___ Reading text

Mrs. W. on her return to Boston after an absence in Europe happened to pass by a certain house on her way to her hotel; the house (a private hospital) was one with which she had very distressing associations. On leaving the steamer she took a street car which she left a block distant from the hotel. She walked this distance and as she passed the house she was seized with a sudden attack of fear, dizziness, palpitation, etc. Although it is beside the point I may say that she had not noticed the locality and did not consciously recognize the house until the attack developed. The attack was, therefore, induced by a subconscious perception.[[15]] She recalls the incident and describes the attack, remembers that it occurred at this particular spot, but without further detail.

______

Problems to solve =>
• A. In the passage about Mrs. W., what kind of place was the house she walked past?
• B. Using the passage about Mrs. W., mark each statement yes or no, and quote the words that decide it: (i) Mrs. W. rode the street car all the way to her hotel. (ii) She consciously recognized the house before the attack began. (iii) She remembers the spot where the attack happened.
• C. Carry on the passage about Mrs. W. after its last sentence.
The lines that come next have nothing to do with the passage about Mrs. W.

___ Supplied material

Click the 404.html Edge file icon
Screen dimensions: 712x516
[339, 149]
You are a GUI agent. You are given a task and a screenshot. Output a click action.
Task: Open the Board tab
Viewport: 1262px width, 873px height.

______

Written responses =>
• A. A private hospital.

• B.
(i) No: "she took a street car which she left a block distant from the hotel"
(ii) No: "did not consciously recognize the house until the attack developed"
(iii) Yes: "remembers that it occurred at this particular spot"

• C.
Now in hypnosis she is taken back to the day of her arrival on the steamship. In imagination, as in a sort of dream, she is living over again that day; she disembarks from the ship, enters the street car in which she rides a certain distance; she leaves the car at the point nearest her destination and proceeds to walk the remainder of the distance; suddenly her face exhibits the liveliest emotion; she becomes strongly agitated and her respiration is short and quick; her head and eyes turn toward the left and upward, as if in search of a cause, and she exclaims, “Yes, that’s it, that’s it,” as she recognizes in imagination the house which had been the scene of her previous distress. Then the attack subsides as she passes by, continuing her way toward her hotel.

Mrs. E. B. suffers from traumatic hysteria as the result of a slight but emotional accident—a fall—when alighting from a railway train. The accident resulted in a sprained shoulder and neuritis of the arm. She fully remembers the accident and describes it as any one might.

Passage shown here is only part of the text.